_PROMPT_
Output the data below exactly, down to the last character.

──────── DATA FOR THE TASK

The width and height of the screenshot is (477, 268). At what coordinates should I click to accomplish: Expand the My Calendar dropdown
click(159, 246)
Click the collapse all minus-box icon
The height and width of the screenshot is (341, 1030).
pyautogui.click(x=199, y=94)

────────────────

_RESPONSE_
The width and height of the screenshot is (477, 268). At what coordinates should I click to accomplish: Expand the My Calendar dropdown
click(159, 246)
Click the collapse all minus-box icon
The height and width of the screenshot is (341, 1030).
pyautogui.click(x=199, y=94)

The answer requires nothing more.